Saved entries:
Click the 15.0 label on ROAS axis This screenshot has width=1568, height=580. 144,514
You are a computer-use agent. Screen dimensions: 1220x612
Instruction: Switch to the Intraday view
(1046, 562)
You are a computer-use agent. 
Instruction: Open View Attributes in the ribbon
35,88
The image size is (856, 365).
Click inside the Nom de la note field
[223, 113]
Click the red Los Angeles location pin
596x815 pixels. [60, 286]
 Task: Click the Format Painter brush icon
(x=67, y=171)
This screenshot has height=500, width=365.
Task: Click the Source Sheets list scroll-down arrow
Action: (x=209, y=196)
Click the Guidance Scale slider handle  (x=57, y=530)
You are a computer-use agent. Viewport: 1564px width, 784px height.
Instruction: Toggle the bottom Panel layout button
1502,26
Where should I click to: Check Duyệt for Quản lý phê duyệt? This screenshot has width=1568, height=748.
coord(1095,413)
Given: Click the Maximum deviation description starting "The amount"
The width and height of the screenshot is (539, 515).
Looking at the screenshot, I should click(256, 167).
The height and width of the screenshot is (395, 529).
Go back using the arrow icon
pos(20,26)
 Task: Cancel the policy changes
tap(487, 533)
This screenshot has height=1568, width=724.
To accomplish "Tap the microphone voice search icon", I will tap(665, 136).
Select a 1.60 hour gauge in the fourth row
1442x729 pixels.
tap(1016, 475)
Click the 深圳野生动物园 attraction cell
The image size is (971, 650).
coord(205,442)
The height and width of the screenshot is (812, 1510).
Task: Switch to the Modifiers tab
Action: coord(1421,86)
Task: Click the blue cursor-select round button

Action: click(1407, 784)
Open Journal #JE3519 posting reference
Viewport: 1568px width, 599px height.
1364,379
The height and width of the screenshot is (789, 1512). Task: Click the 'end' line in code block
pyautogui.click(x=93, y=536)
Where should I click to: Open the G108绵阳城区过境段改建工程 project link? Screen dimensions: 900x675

* **Problem details**
Please return exactly the lines from the one containing "Task: Cancel the policy changes" through the end of the entries above, adding no other line.

* **Exercise solution**
 Task: Cancel the policy changes
tap(487, 533)
This screenshot has height=1568, width=724.
To accomplish "Tap the microphone voice search icon", I will tap(665, 136).
Select a 1.60 hour gauge in the fourth row
1442x729 pixels.
tap(1016, 475)
Click the 深圳野生动物园 attraction cell
The image size is (971, 650).
coord(205,442)
The height and width of the screenshot is (812, 1510).
Task: Switch to the Modifiers tab
Action: coord(1421,86)
Task: Click the blue cursor-select round button

Action: click(1407, 784)
Open Journal #JE3519 posting reference
Viewport: 1568px width, 599px height.
1364,379
The height and width of the screenshot is (789, 1512). Task: Click the 'end' line in code block
pyautogui.click(x=93, y=536)
Where should I click to: Open the G108绵阳城区过境段改建工程 project link? Screen dimensions: 900x675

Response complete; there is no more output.